--- Work order ---
The lines from the top of the records below through the one containing "Task: Click the first empty row below 005" are to be transcribed exactly, and nothing else is to be added.

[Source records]
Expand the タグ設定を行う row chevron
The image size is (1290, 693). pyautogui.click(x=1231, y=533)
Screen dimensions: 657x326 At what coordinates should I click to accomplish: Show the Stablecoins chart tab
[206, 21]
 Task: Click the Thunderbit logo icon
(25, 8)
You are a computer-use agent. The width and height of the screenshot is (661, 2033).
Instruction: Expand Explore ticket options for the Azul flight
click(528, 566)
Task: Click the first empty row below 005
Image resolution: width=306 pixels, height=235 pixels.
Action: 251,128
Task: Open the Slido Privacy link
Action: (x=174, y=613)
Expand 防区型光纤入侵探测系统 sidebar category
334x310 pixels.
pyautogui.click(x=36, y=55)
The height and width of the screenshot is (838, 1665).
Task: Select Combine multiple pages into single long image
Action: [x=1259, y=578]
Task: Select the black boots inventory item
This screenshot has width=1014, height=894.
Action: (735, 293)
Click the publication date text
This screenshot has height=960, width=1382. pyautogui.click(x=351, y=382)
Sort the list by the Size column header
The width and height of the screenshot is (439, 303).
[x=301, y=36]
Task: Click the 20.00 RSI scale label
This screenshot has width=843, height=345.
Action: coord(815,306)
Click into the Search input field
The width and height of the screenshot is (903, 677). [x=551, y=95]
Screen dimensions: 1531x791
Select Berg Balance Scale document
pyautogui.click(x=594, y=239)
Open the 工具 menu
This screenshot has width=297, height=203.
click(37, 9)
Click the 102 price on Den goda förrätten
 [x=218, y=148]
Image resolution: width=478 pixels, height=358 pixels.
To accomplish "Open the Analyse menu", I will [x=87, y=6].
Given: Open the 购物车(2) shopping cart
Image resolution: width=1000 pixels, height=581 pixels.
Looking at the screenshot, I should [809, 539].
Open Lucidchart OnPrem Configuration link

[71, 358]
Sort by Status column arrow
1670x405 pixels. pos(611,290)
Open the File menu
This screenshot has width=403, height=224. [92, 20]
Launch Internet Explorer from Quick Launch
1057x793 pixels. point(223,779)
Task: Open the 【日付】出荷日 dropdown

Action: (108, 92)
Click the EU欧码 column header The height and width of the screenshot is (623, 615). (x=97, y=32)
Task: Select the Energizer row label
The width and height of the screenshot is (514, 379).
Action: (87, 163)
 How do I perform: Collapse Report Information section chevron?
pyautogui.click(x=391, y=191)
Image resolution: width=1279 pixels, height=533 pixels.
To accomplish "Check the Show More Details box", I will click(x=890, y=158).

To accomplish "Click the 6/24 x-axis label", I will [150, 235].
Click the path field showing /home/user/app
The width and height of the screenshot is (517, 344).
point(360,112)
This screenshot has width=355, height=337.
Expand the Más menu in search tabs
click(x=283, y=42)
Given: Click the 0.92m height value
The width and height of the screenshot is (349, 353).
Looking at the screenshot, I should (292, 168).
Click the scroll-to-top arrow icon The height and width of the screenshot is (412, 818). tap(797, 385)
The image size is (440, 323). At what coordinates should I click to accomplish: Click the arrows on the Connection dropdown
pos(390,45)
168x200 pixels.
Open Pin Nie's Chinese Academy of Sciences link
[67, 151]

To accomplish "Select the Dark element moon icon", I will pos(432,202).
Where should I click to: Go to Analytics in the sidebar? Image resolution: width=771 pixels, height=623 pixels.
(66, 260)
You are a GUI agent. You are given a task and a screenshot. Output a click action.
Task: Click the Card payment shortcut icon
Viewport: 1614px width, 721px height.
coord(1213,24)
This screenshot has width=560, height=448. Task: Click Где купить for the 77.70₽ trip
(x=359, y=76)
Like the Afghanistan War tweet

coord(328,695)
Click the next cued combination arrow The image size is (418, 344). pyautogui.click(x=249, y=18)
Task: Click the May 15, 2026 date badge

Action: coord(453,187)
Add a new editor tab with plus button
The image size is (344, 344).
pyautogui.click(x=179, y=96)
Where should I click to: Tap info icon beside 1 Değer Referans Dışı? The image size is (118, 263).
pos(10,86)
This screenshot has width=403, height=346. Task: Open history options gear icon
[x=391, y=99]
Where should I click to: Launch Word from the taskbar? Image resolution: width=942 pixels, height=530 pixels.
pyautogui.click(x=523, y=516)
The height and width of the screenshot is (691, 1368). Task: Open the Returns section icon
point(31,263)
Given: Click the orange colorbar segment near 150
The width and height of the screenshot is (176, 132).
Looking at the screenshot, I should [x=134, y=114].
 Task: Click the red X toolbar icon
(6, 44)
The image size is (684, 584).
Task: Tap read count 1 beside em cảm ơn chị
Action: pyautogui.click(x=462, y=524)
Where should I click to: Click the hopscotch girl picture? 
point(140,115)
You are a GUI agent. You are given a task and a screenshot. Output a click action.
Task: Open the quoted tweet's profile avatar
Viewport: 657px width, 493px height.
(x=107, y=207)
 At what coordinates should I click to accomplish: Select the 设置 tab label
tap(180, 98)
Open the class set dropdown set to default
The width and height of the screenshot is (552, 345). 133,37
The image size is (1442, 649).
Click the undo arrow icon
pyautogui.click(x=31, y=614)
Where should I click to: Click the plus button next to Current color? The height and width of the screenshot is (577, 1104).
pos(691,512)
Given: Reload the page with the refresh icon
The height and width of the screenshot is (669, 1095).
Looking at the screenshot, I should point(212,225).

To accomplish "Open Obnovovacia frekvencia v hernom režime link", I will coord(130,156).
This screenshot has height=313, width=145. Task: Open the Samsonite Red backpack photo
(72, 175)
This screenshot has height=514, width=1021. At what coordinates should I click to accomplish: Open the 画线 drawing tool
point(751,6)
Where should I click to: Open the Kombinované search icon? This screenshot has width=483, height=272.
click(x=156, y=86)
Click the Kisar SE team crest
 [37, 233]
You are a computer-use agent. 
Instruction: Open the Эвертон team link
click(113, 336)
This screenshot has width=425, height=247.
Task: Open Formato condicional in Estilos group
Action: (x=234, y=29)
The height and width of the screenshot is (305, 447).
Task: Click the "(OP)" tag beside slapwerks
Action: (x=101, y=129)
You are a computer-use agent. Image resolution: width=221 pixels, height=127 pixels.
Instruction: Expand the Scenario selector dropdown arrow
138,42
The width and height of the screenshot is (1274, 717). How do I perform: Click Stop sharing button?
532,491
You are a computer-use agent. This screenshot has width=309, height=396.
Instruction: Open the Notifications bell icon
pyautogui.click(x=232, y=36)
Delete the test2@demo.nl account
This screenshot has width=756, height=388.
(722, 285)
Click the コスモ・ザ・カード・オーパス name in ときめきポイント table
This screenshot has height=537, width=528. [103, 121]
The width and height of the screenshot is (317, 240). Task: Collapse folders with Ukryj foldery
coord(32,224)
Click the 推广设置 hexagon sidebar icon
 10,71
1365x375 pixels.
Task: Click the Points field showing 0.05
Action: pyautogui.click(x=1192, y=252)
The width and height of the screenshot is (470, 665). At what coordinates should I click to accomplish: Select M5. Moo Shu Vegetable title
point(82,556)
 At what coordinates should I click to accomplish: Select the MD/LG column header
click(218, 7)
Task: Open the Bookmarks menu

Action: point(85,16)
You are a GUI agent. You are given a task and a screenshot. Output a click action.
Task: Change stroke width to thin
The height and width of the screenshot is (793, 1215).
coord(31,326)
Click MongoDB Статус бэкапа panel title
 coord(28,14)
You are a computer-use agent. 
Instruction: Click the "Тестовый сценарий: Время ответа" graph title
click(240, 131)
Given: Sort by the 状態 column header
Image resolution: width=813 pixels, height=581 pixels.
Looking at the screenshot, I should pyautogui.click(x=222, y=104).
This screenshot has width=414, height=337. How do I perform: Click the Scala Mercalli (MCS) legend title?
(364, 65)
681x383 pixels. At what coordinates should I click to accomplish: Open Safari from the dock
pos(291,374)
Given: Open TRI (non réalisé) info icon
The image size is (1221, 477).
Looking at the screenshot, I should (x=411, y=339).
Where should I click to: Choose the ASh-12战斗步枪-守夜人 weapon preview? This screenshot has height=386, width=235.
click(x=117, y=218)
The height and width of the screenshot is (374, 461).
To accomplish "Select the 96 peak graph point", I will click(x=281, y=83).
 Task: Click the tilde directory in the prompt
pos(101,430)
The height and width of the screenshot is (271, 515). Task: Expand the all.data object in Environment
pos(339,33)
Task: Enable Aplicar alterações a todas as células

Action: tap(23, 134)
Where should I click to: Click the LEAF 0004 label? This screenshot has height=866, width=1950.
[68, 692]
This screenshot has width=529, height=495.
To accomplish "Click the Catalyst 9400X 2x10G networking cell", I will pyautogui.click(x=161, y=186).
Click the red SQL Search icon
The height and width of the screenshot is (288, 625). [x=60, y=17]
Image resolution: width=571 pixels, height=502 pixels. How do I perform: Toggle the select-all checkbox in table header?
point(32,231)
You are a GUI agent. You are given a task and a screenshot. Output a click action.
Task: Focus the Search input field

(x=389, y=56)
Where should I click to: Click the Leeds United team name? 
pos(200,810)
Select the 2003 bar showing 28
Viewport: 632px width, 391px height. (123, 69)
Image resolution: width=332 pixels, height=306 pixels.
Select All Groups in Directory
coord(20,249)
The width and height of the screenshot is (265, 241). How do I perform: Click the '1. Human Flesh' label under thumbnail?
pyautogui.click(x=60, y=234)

--- Answer for the task ---
Expand the タグ設定を行う row chevron
The image size is (1290, 693). pyautogui.click(x=1231, y=533)
Screen dimensions: 657x326 At what coordinates should I click to accomplish: Show the Stablecoins chart tab
[206, 21]
 Task: Click the Thunderbit logo icon
(25, 8)
You are a computer-use agent. The width and height of the screenshot is (661, 2033).
Instruction: Expand Explore ticket options for the Azul flight
click(528, 566)
Task: Click the first empty row below 005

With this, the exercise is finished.